Plötzlich war der ganze Mann verschwunden durch sein eigenes Ohr, als hätte er sich nach innen gestülpt, und übrig von ihm blieb nur die Muschel mit haarigem Eingang und einem prallen Fleichläppchen dran. Ohr nur noch der ganze Mann, und fortwährend zu Boden gerichtet, menschtümelnd noch, das einsame Teil, und schamrot, wie es da über die Erdkruste huschte und horchte, immer nur horchte wie eine Sonde, die den Boden nach Münzen absucht.
Einmal jährlich Inventurgang mit zarter, zierlicher Kollegin, Spinnweb von Frau, die er nur im gespielten Zufall ein-, zweimal sacht am Ärmel streift. Wie auch sie bei einem gänzlich unmotivierten Ausruf des Erstaunens einmal, nicht ganz unwillkürlich, nach seiner Hand greift. So könnte es ewig bleiben, einander gewogen sein an einem soliden Arbeitsplatz, der nur zu gut geeignet wäre, ein ebenso solides Verhältnis zwischen ihnen herbeizuführen. Jedoch es nicht übertreiben! Aber am Ende des langen Inventurgangs zwischen den Warentürmen dann doch eine flüchtige Begegnung der Lippen, welche die gemeinsame Bestandsaufnahme besiegelt. Jeden Januar nur dieser Anflug eines Kusses, Spinnwebhauch, und nur zur gegenseitigen Ermutigung, so weiterzumachen wie bisher, das wäre das beste.
Die Pfützbraut. Kleine Blasen stiegen aus der wäßrigen Oberfläche des aufgeweichten Bodens. Sie verrieten ein Atmen unter dem Schlamm. Zuerst dachte er verwirrt an eine invasive Bergung – so wie man heute in der Mikrochirurgie den Blinddarm durch zwei kleine Einstiche in die Bauchdecke entfernt. Ließe sich nicht ähnlich mit Hilfe zweier kleiner Einbohrungen das Geschling des versunkenen Körpers aus dem Lehm saugen? Doch bald entschloß er sich, diesen Körper besser durch Schaufeln und Graben freizulegen.
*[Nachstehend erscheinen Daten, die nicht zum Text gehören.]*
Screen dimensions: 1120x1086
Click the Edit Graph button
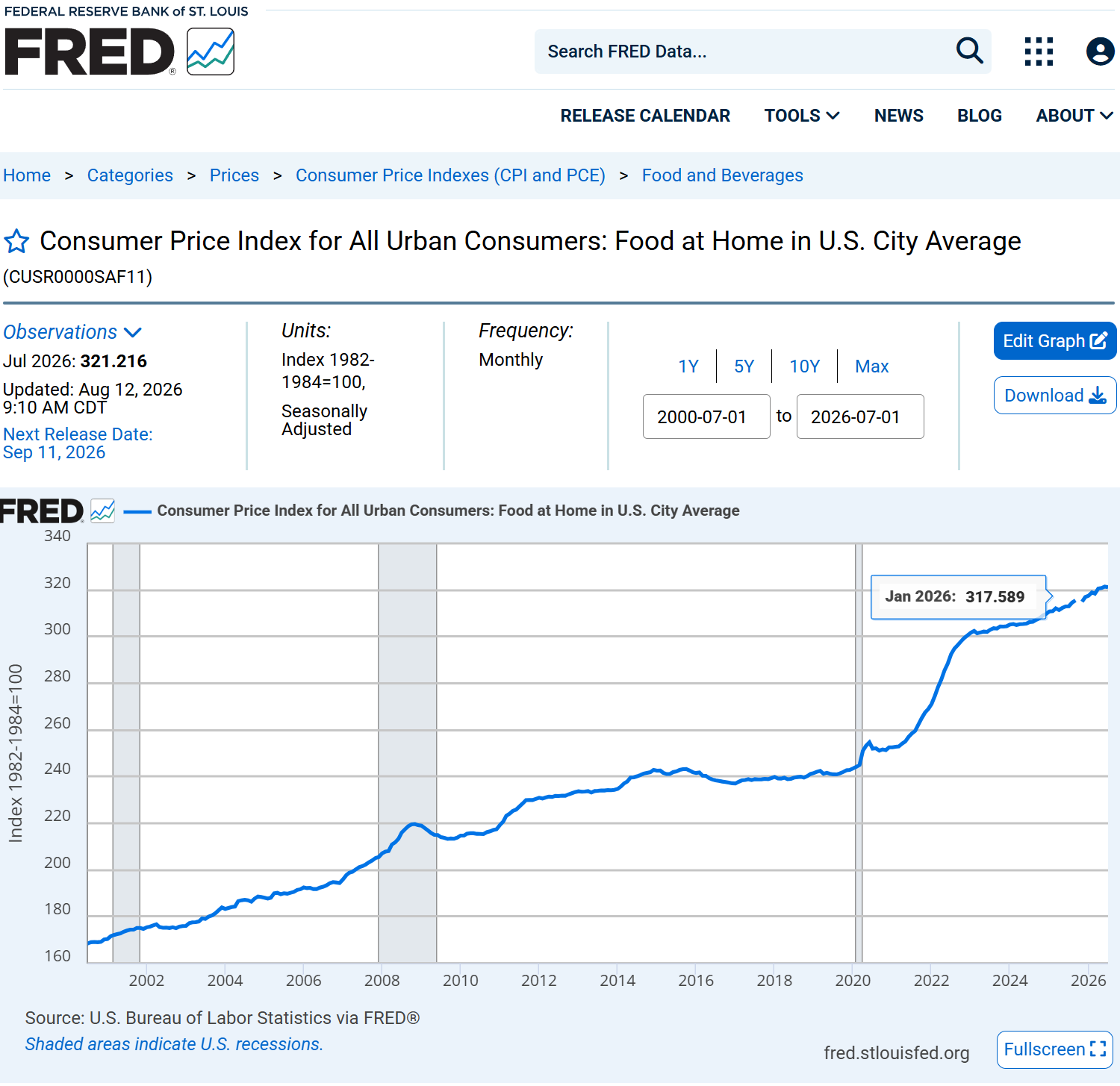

Langsam kam er in die Tiefe, flüssiger Lehm rutschte nach und verbarg aufs neue das erste entblößte Fragment eines weiblichen Körpers. Dann sah er ihre gefalteten Hände und die Diamantringe an ihren Fingern. Ihr Atmen nahm zu und stärkte den Körper. Die gefalteten Hände waren aber solche, die man in den Schoß legt, wenn man darauf wartet, daß ein anderer handelt. Ja, sie wartete dort unten in Ruhe und Gewißheit darauf, geborgen, ausgegraben und von ihm – von ihm und keinem anderen – enthüllt und gesehen zu werden. Als vollkommen neuer Mensch aus dem feuchten Lehm befreit, hervorgeholt, gesäubert und entblößt zu werden, um daraufhin für ihn und nur für ihn auf festem Boden zu stehen.
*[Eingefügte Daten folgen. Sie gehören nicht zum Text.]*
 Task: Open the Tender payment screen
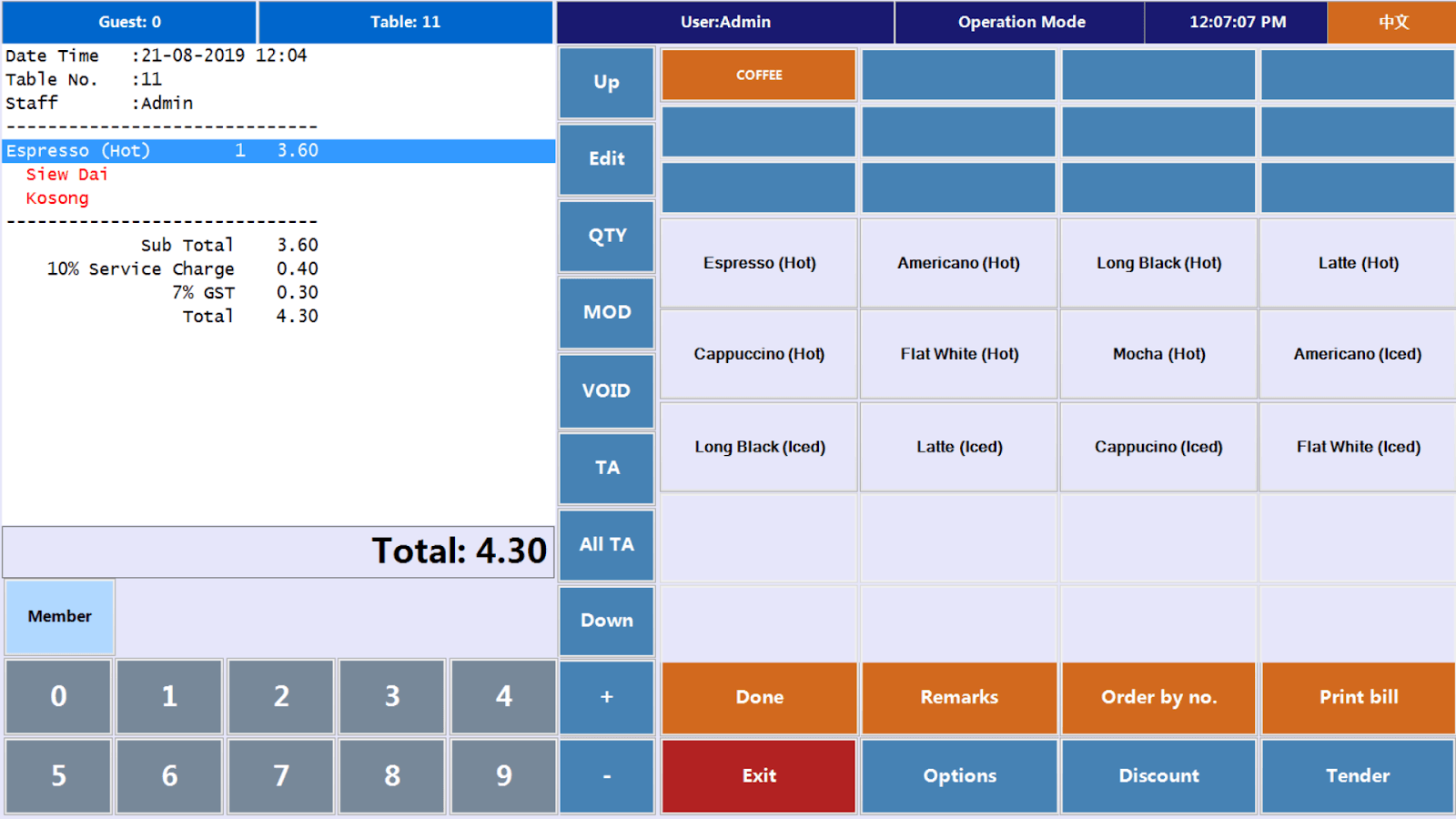[1358, 776]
(Das virtuelle Teilchen in der Physik – im Unterschied zu den virtuellen Welten der digitalen Medien – besteht aus gedanklicher Konstruktion, ist sehr kurzlebig und von undefinierbarer Masse, nachweisbar ist es allein aus seiner Wechselwirkung.
Man male sich aus: die »vorgestalte« Frau, deren Anwesenheit rein aus Schwingung besteht, gleichsam ein Quanten-Ereignis unmittelbar vor ihrem Erscheinen, der langsam aus dem Kräftefeld ihres Fehlens hervortretenden leibhaftigen Person.
Eine Frau, groß, reich und geistreich, die allein zu einer einzigen Begegnung in die Wirklichkeit tritt und danach für immer wieder aus ihr verschwindet. Eine Transiente. Eine Vorübergehende, deren Anwesenheit nur aus der Wechselwirkung mit einem Mann ermeßlich ist. Und sobald sich diese erledigt hat, gibt es die Transiente nicht mehr.)
Es gibt diesen festen kleinen Kniff von Abneigung an der Lippe einer Nymphomanin, worin sich, so scheint’s, eine stille Verächtlichkeit erhält gegenüber dem Nächstbesten, mit dem sie sich einläßt. Eine kleine Kerbe liegt an ihrem Mund, Ausdruck von Widerwille, der eigentlich besser zu ihrem Nächstbesten paßte und den sie gewiß auch von so einem Kerl übernahm, ein Eckchen mimetischen Ekels, den sie selbst gar nicht empfindet.